YOUR INSTRUCTIONS: Format the records from the start through the line that contains "click(x=637, y=135)" as a two-column CSV with the columns request and answer. Each row should hold one request's text and its answer, each in a single quoted field with line breaks replaced by spaces, and the pictures should be left out.

EXCERPTED DATA:
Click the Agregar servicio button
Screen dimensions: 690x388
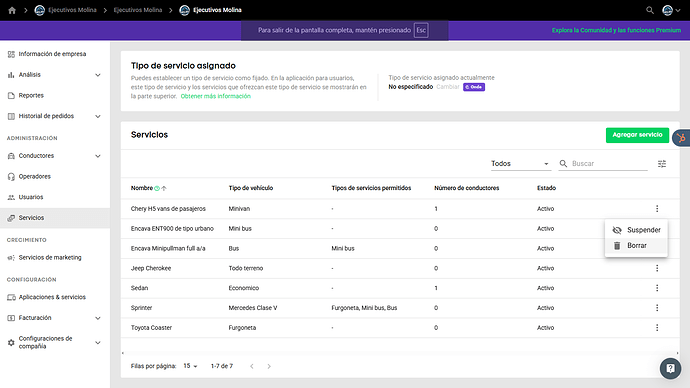click(x=637, y=135)
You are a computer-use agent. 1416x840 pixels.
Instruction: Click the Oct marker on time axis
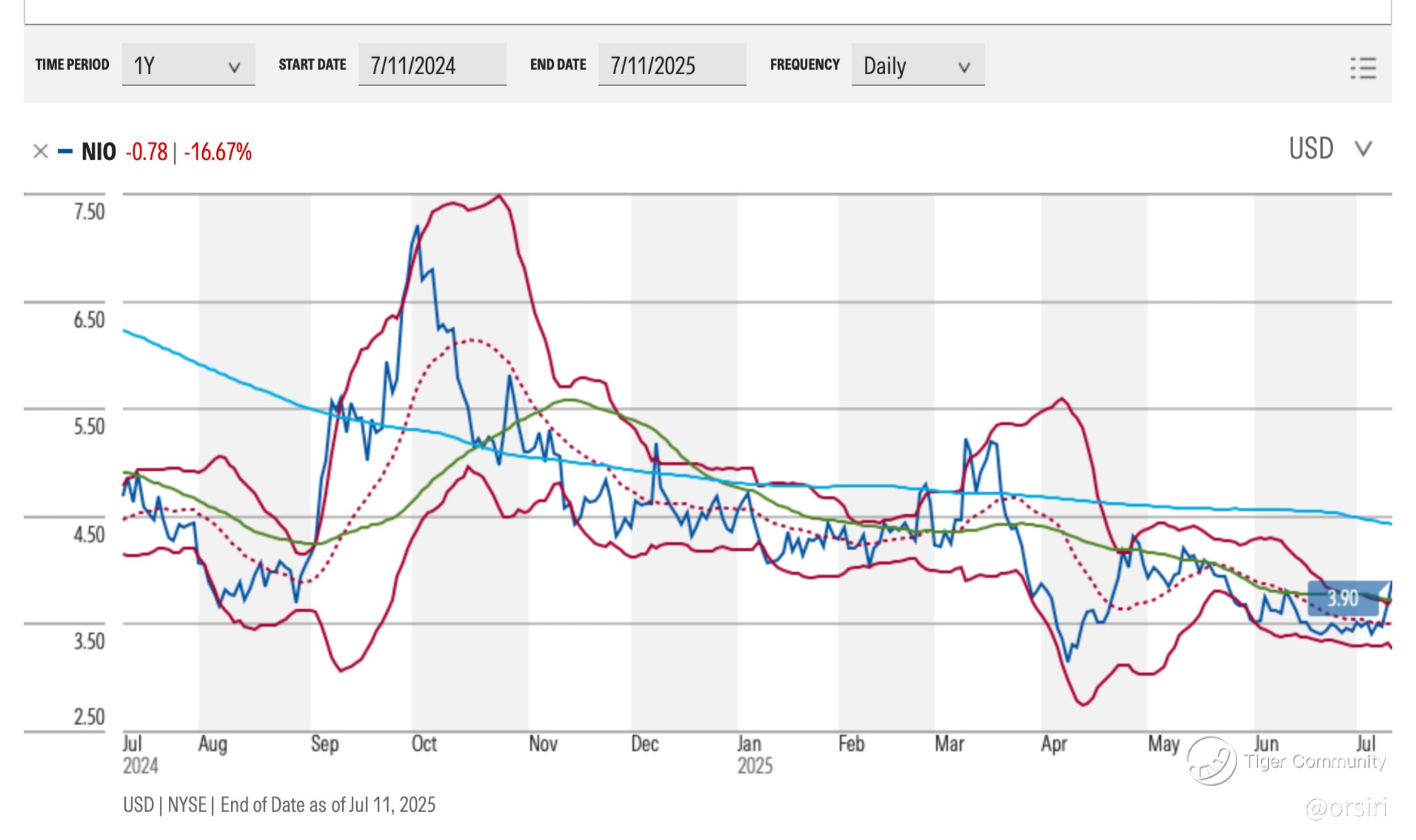tap(424, 744)
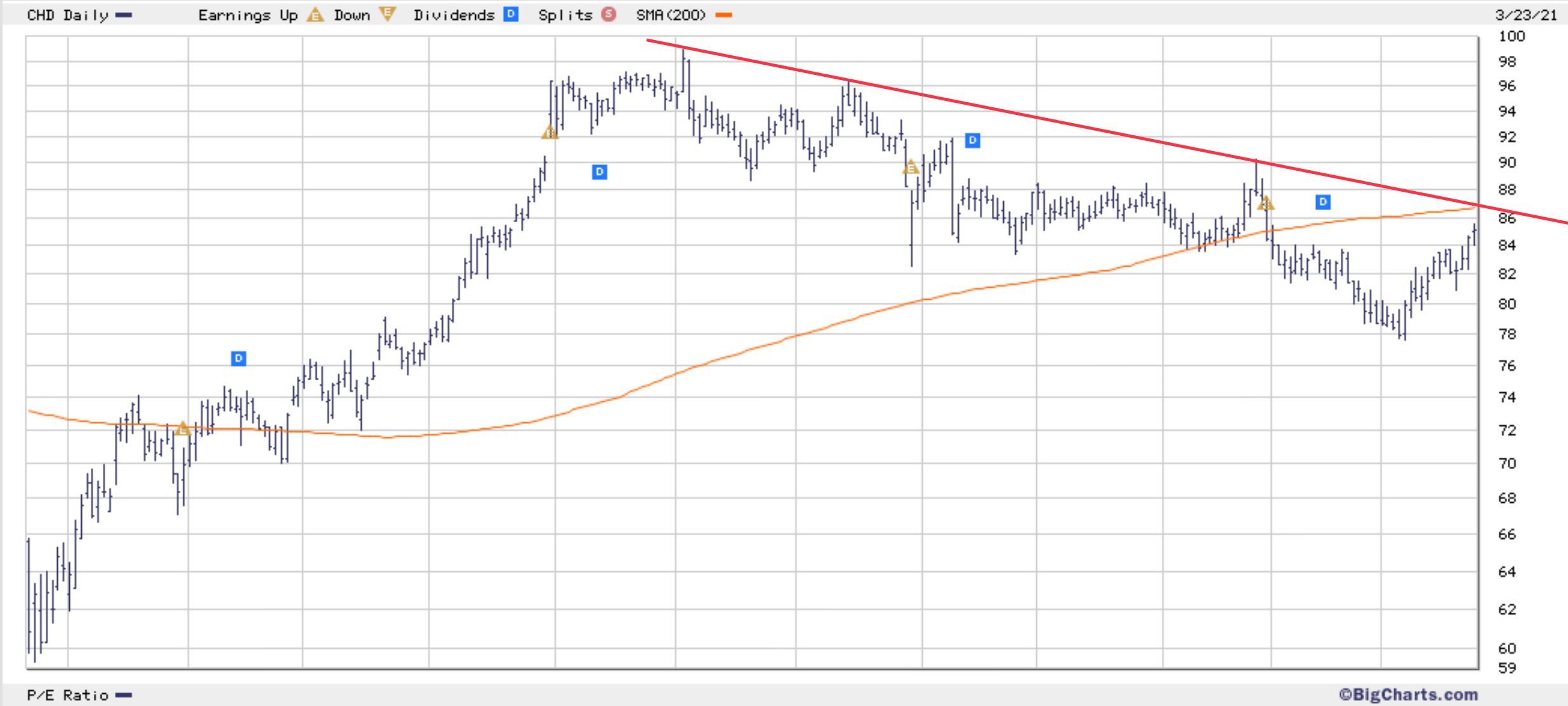Select the second earnings triangle from left
The width and height of the screenshot is (1568, 706).
point(550,133)
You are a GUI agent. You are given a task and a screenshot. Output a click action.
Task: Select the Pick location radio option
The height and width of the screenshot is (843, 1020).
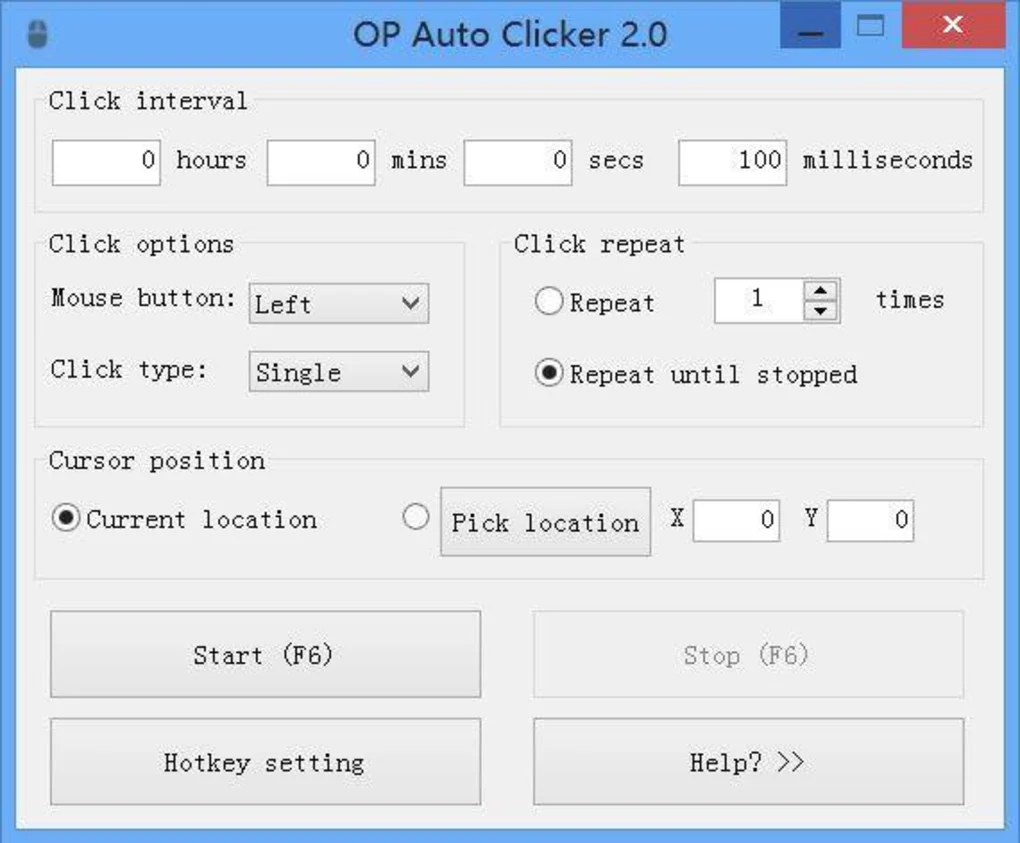(x=416, y=517)
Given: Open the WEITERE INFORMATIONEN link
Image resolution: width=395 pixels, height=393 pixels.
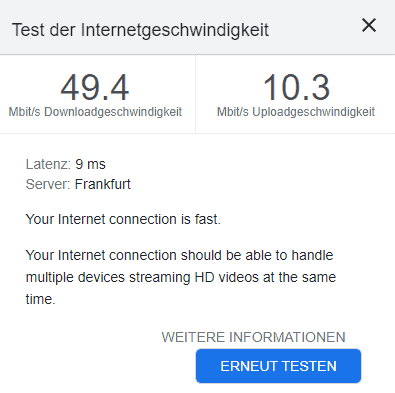Looking at the screenshot, I should [x=253, y=337].
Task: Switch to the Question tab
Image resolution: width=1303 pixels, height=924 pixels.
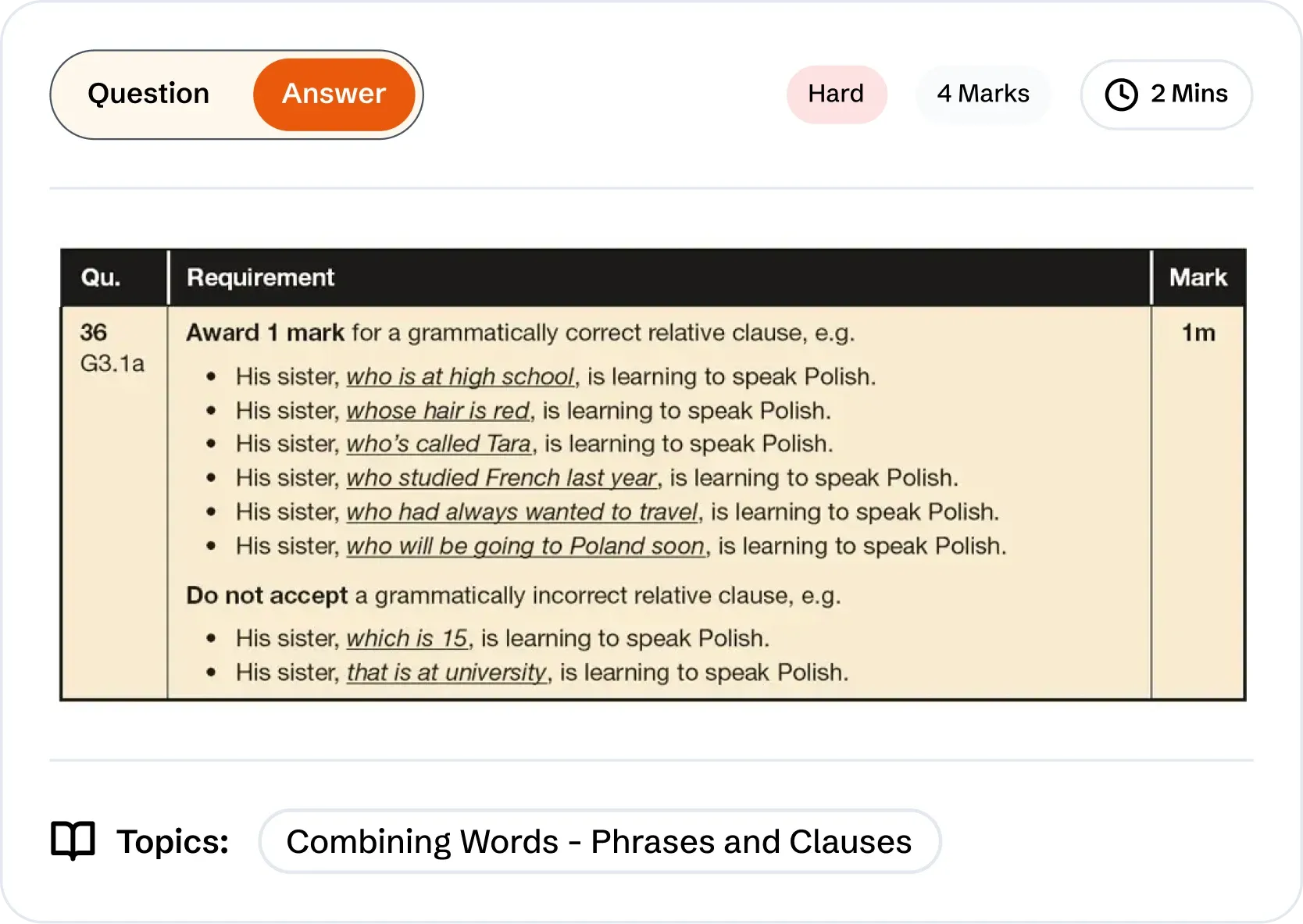Action: (x=148, y=94)
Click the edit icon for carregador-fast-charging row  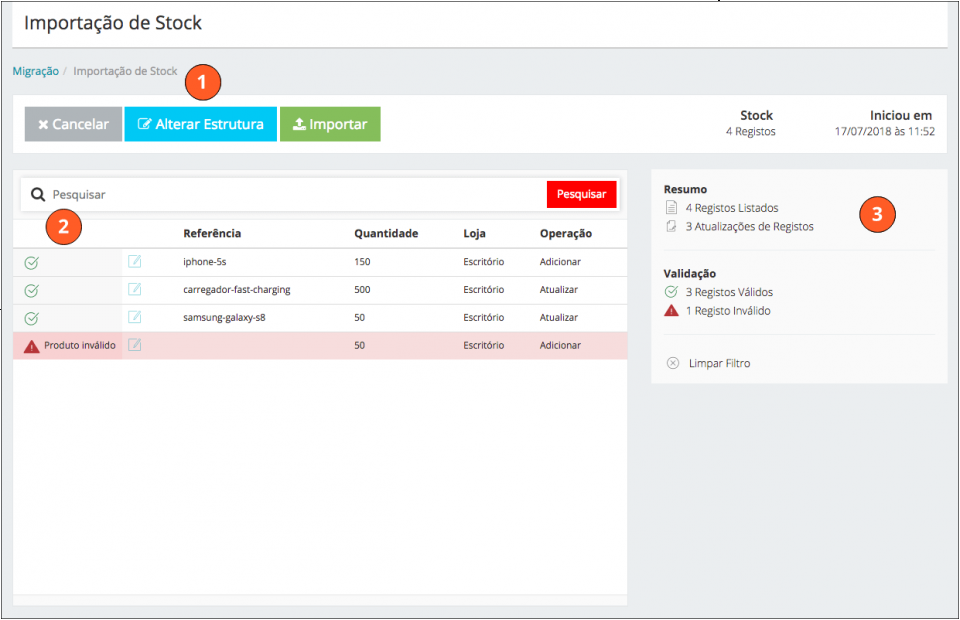click(x=135, y=290)
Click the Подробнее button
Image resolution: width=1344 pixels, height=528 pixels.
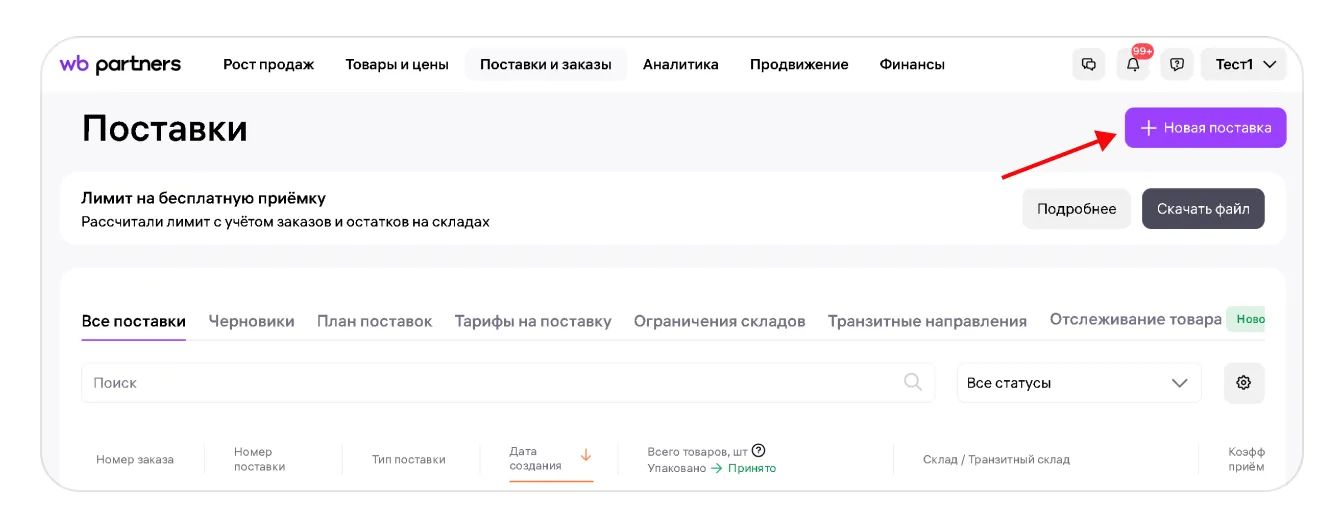(x=1076, y=209)
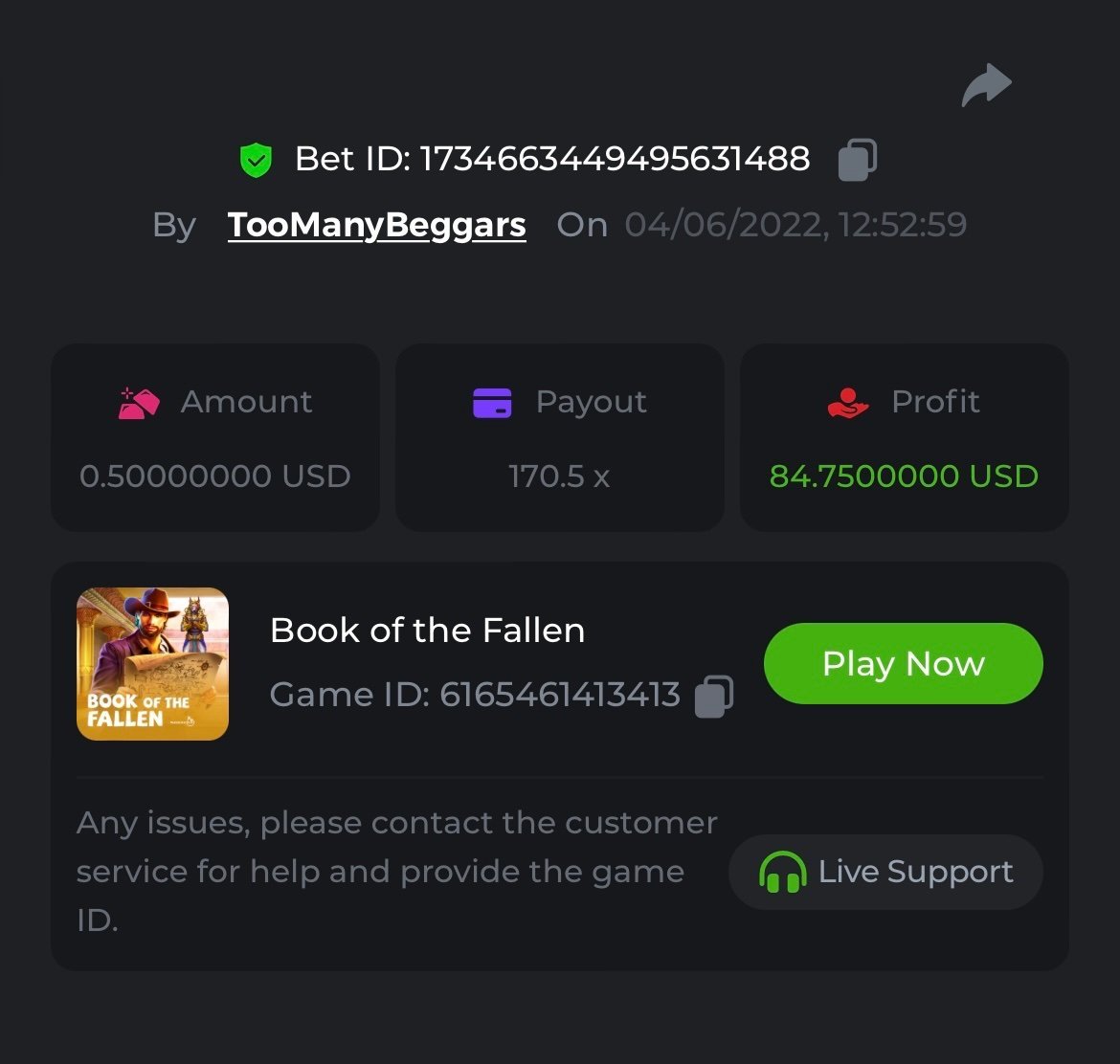
Task: Copy the Game ID with copy icon
Action: pyautogui.click(x=713, y=696)
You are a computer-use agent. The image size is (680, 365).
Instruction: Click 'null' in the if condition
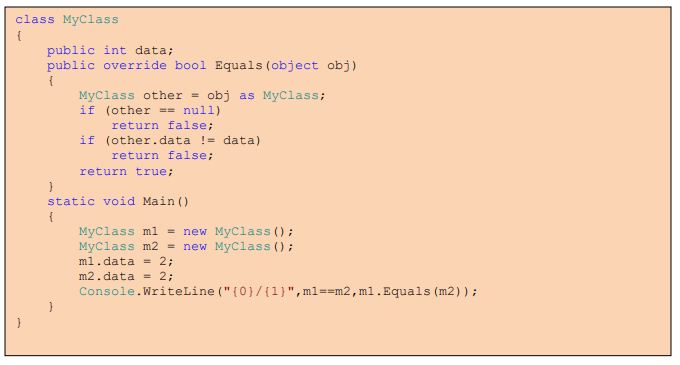199,111
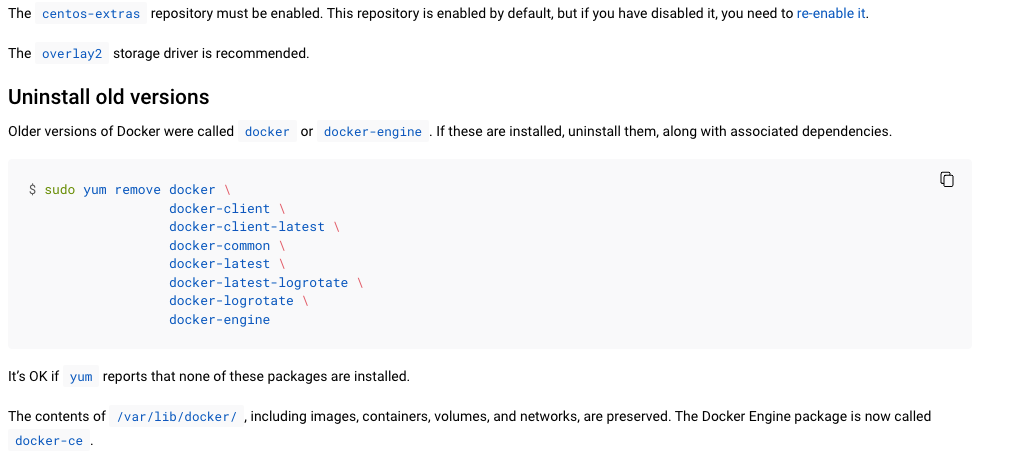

CORRECT RESULT:
request,answer
"Click the Agregar servicio button Screen dimensions: 690x388","click(x=637, y=135)"